When should code be re-run?

  • You might have a reason to re-run all code in a Quarto website (every single cell in every single document) every time you render the website.

  • But, chances are, that’s not what you want.

    • Just playing around styling – you probably don’t want to run the code again

    • Changed some code in a document – you probably want to re-run the code in that document, but not necessarily others

    • Made a big change affecting computations on many or all pages – you probably want to re-run all code

  • freeze and cache options give you fine control over these decisions

Freeze

  • The freeze option controls when/if computational documents be re-rendered during a global project render:
execute:
  freeze: true  # never re-render during project render
execute:
  freeze: auto  # re-render only when source changes
execute:
  freeze: false  # always re-render
  • The freeze option is typically added to a _metadata.yml file within a specific directory, affecting all files in that directory.

  • For blogs, set feeze in _metadata.yml at the root of the posts directory.

  • You can have it only within specific subdirectories for more complex sites.

Freeze and Jupyter notebooks

  • When rendering an .ipynb, Quarto will not execute the cells within the notebook by default, assuming that you have already executed them while editing the notebook

  • To execute the cells, pass the --execute flag to render:

Terminal
quarto render notebook.ipynb --execute
  • Or specify this behavior within the notebook’s YAML front matter:
---
execute:
  enabled: true
---

Cache

  • Cache stores the results of computations for a specific file

  • Cache invalidation is triggered by changes in chunk source code (or other cache attributes you’ve defined)

  • cache can also be set at the chunk level, particularly useful for computationally expensive chunks

Freeze vs. cache

  • Freeze option is typically set

    • for the whole website in _quarto.yml, or

    • for files within a directory in _metadata.yml in that directory

execute: 
  freeze: auto
  • Cache option is typically set for a given file or for individual chunk(s) in a file.
execute:
  cache: true

or

```{python}
1 + 1
```
2

Publishing

QuartoPub

  • Quarto Pub is a free publishing service for content created with Quarto.

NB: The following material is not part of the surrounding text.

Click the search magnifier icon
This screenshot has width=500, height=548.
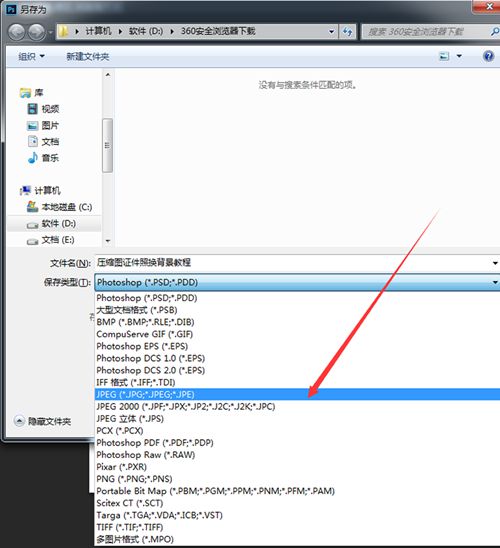click(494, 32)
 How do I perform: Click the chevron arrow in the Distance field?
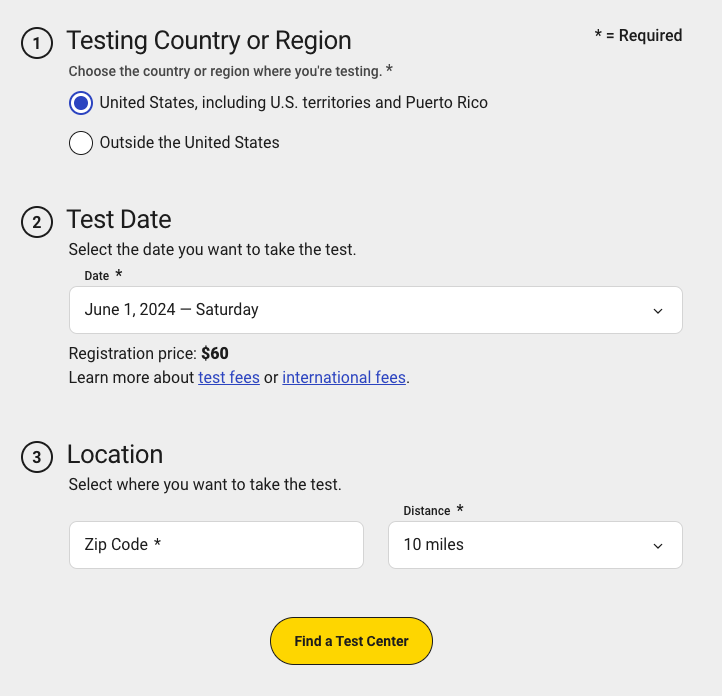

It is ideal for blogs, course or project websites, books, presentations, and personal hobby sites.

  • Publish with quarto publish:

Terminal
quarto publish quarto-pub
  • Gain a _publish.yml that is safe to check into version control.

Other venues

Wrap up

Learn more

Questions

Any questions / anything you’d like to review before we wrap up this module?